We investigated the exchange of C for N between beech (Fagus sylvatica) and ectomycorrhizal fungi at different scales. We exposed young beech trees associated with natural mycorrhizal fungal communities to a 13CO2 atmosphere and added 15N-labelled amino acids to a compartment exclusively accessible to mycorrhizal hyphae. Within two days after 15N and 13CO2 application, fine roots and mycorrhizal root-tips were harvested and analyzed by isotope-ratio mass spectrometry (EA-IRMS). Associated fungal communities were identified by ITS sequencing. Selected mycorrhizal root tips were prepared for nano-scale secondary ion mass spectrometry (NanoSIMS) to visualize the spatial distribution of 13C and 15N in cross-sections at the subcellular scale.

If the trading of C for N was reciprocal, we expect that 13C would be correlated to 15N (a) within the plant root system, (b) across mycorrhizal root tips, and/or (c) at the subcellular level within one mycorrhizal root tip.


Our results showed a significant, albeit weak correlation between 13C and 15N across collected fine roots and mycorrhizal root-tips. The variability of the latter was seemingly influenced by fungal colonization pattern. At the subcellular scale, however, NanoSIMS imaging of a cross-section of a mycorrhizal root tip revealed a strong spatial correlation between 13C and 15N in both plant and fungal cells (within the Hartig Net and the fungal mantle) as well as in fungal external hyphae (hyphae diverging away from the root tip). Intriguingly, individual ‘hotspots’ of external fungal hyphae that were highly enriched in 15N (delivering high amounts of the added 15N to the plant), were also always extraordinarily enriched in 13C (receiving more 13C in return).

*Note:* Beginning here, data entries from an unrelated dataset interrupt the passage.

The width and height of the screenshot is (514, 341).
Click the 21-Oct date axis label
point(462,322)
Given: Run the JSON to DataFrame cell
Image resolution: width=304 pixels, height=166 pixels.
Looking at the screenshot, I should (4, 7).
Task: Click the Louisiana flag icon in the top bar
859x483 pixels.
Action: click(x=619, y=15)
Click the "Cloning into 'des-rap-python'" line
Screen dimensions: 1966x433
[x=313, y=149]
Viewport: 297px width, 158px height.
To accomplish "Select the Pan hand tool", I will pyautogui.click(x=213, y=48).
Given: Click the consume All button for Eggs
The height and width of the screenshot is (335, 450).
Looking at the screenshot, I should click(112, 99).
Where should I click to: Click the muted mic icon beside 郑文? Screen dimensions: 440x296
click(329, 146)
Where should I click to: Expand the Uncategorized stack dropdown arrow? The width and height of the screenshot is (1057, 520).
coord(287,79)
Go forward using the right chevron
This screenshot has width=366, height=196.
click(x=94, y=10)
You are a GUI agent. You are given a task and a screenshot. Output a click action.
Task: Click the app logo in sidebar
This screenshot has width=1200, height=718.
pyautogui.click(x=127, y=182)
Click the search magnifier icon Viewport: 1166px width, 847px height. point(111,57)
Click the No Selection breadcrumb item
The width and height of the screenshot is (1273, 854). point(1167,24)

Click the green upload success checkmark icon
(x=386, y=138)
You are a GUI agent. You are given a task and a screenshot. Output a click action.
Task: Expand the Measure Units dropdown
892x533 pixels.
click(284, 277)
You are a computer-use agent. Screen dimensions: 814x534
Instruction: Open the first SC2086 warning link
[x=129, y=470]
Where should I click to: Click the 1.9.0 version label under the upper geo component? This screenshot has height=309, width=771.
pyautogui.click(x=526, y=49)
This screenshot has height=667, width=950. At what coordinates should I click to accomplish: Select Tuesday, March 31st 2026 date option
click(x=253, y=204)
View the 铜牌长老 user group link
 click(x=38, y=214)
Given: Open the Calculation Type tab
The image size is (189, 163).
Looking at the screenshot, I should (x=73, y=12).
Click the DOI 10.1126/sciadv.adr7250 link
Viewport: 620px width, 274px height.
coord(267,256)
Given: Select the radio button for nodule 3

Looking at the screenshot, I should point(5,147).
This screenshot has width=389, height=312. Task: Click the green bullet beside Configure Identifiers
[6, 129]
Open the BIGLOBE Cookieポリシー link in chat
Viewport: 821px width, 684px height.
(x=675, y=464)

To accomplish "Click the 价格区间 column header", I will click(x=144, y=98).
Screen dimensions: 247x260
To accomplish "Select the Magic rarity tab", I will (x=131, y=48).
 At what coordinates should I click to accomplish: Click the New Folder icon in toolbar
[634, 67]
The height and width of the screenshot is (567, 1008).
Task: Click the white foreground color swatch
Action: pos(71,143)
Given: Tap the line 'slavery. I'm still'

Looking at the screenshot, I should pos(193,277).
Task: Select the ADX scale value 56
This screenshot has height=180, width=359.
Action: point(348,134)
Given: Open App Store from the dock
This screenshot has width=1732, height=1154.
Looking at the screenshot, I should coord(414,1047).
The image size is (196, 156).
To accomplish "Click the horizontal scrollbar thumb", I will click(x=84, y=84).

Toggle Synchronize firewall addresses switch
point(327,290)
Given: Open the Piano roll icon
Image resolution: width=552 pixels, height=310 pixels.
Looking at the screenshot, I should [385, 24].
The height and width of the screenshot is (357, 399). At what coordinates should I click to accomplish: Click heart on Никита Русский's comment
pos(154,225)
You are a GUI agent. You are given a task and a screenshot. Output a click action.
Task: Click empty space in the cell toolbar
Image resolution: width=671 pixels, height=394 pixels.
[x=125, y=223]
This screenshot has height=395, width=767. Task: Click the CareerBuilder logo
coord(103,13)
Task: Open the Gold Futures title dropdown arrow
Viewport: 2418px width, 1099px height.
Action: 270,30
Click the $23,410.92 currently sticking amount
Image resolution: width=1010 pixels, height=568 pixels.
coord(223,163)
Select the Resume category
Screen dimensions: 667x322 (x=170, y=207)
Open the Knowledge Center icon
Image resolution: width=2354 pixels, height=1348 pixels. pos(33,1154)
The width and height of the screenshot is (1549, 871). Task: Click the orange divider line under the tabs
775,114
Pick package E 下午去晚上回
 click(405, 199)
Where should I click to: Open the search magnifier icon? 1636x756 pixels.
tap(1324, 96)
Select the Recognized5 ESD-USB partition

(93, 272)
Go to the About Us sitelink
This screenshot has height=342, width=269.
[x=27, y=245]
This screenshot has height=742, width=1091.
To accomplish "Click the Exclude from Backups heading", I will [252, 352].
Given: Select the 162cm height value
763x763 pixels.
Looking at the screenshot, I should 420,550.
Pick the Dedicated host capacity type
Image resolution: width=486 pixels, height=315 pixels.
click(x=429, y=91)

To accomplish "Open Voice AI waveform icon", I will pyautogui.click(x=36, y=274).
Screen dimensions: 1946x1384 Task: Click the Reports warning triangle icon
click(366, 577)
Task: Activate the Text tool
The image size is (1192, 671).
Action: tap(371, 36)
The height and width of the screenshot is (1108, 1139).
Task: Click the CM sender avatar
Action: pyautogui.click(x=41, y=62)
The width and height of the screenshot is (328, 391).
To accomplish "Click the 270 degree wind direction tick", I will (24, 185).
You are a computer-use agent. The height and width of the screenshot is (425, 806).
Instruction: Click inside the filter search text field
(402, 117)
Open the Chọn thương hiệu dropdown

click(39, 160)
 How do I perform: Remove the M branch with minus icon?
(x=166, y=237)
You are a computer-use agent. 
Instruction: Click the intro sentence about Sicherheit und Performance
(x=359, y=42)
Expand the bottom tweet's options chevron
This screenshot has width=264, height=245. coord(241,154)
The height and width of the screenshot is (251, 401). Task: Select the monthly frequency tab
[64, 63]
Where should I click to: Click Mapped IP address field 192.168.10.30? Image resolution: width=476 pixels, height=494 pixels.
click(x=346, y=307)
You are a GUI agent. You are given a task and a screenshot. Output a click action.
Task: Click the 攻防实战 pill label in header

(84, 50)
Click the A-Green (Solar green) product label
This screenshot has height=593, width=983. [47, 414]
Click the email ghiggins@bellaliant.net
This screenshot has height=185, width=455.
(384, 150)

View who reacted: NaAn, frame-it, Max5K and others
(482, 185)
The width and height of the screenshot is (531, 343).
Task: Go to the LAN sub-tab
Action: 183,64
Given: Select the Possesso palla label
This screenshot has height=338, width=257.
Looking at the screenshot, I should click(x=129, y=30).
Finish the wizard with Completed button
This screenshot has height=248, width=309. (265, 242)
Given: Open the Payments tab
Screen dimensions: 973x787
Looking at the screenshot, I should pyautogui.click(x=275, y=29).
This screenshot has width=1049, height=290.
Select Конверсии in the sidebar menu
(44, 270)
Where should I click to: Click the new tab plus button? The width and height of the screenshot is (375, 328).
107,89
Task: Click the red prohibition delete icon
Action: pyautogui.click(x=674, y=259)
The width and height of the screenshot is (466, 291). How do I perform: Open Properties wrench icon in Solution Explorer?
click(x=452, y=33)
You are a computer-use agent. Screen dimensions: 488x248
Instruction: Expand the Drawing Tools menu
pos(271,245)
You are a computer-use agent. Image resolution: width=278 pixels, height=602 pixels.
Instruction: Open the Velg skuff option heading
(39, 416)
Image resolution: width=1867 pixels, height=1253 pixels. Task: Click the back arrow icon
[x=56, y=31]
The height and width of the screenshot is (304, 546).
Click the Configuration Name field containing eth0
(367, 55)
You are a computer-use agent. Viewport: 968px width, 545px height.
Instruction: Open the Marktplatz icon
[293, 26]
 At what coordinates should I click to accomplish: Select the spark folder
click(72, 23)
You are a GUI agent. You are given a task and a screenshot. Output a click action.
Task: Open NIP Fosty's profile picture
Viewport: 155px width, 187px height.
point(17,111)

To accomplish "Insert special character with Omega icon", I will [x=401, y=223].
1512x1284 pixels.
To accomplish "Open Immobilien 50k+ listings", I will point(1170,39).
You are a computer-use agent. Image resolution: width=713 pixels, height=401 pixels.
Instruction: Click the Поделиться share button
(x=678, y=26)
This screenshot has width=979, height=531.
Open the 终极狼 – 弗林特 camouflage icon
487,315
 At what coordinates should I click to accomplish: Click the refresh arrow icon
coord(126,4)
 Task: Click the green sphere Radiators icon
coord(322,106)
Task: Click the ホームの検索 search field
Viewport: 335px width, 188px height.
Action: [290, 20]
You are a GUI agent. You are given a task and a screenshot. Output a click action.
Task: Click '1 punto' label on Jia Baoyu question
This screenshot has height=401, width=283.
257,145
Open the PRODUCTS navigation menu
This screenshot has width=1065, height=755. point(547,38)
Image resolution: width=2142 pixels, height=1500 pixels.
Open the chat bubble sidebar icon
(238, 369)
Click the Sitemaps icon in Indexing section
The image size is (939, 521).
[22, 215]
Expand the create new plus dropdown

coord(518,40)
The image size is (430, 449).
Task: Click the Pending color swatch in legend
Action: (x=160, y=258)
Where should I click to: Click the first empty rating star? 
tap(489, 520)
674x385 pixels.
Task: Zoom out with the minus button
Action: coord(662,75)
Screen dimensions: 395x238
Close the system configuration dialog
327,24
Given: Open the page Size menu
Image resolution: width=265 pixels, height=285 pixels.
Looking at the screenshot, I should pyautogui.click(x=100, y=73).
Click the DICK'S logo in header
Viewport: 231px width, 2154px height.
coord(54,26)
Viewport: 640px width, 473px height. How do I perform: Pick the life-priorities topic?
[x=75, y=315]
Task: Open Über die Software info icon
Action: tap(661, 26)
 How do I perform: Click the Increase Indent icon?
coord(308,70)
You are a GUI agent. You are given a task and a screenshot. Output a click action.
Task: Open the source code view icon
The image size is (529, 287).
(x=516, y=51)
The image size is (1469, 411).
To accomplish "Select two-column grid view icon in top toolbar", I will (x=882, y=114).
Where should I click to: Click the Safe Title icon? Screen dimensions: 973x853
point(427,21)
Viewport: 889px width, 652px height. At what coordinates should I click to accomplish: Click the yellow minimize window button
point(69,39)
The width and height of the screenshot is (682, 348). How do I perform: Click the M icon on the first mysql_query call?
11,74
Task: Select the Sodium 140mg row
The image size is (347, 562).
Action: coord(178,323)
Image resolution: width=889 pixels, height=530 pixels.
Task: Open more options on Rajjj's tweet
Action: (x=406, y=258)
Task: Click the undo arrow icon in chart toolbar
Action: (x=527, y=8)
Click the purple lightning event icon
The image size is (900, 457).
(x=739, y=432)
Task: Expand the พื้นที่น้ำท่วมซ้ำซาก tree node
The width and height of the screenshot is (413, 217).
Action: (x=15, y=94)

Our results provide first evidence for a reciprocal exchange of C for N between plants and ectomycorrhizal fungi at the subcellular scale. This indicates that a mechanism exists at this scale, that (i) either allows plants to direct their C flow into N-delivering parts of the mycorrhizal hyphal network or (ii) allow the fungus to ‘draw’ more C from the plant (develop a higher sink strength) when it has access to N.